= LMYK =

Japanese singer-songwriter

LMYK (//ˈɛl.ˈɛm.ˈwai̯k//) is an anonymous Japanese singer-songwriter signed to Epic Records Japan.

== Early life and career ==
LMYK was born to a German father and a Japanese mother and is from Osaka Prefecture. LMYK (//ˈɛl.ˈɛm.ˈwai̯k//) are the initials of her real name. She attended an international school and gradually learned English as she was unable to understand others. Although she was interested in both Western and Japanese pop music and singing, LMYK was a shy child and did not sing in front of people. She reluctantly took piano lessons but became attracted to percussion in third grade. She began taking vocal lessons and writing songs while in college in New York, U.S. When she was seventeen, LMYK began playing the acoustic guitar and doing live solo performances at open mic shows. She also uploaded songs to YouTube and Facebook and used Logic Pro to synchronize her voice.

== Career ==
Two years after she began doing music, a friend introduced LMYK to Hikaru Utada's director and producers Jam & Lewis after showing them one of her YouTube videos. She began working with Jam & Lewis. On November 6, 2020, she made her major debut digital single "Unity", which was the theme song for the Japanese release of Chinese animated film The Legend of Hei: The Future I Choose. Producer Team and Jam & Lewis served as a producer. She is signed to "Office RIA" of Epic Records Japan.

On November 7, her first performance on the official YouTube channel.

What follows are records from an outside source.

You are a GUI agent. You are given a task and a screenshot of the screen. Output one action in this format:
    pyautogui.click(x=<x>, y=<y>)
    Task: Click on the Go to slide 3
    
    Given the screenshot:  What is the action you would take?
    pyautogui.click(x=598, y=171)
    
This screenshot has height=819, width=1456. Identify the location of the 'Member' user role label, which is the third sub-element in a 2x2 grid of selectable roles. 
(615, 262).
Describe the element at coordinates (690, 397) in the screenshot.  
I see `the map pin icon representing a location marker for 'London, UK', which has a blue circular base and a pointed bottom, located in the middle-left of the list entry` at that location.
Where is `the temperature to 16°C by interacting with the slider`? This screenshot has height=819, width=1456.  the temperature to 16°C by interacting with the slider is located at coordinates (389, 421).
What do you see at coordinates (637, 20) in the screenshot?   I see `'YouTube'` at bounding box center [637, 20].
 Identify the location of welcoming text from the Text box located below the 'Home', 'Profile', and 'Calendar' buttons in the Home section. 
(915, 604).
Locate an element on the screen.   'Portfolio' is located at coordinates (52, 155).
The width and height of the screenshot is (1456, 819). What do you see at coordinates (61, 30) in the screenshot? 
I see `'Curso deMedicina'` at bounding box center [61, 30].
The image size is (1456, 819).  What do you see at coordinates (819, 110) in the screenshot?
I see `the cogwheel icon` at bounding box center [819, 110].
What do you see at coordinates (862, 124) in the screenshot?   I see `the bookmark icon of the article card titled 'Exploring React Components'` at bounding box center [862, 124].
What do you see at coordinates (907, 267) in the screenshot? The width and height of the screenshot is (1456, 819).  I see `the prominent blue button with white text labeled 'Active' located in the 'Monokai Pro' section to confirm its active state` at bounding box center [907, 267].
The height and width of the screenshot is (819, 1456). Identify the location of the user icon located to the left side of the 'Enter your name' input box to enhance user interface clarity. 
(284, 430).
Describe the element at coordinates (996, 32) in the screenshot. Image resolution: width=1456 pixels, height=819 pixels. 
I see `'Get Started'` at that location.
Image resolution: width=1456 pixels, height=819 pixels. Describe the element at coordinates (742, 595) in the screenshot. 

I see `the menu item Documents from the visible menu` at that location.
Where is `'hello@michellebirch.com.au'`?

She performed three songs with English covers of his debut song "Unity", "Sorakara" before the release, and Eito "Kosui". The video was shot using Sony's next-generation video system "Warp Square".

On August 11, 2021, the new song "0 (zero)" was released. "0 (zero)" is used a closing theme for the anime The Case Study of Vanitas and an English version was also produced for overseas distribution of the animation. On the same day, Music Video in Japanese and English by the videographer Soh Ideuchi was also released on YouTube. Following the previous work, Jam & Lewis was in charge of producing the song.

In August, she released a remixed version 6 track of "0 (zero)". The remix was done by British DJ and producer Royal-T and Son Of 8. On September 8, a CD single "0 (zero)" with a jacket with an anime pattern will be released as a limited edition. This CD single also includes the debut song "Unity".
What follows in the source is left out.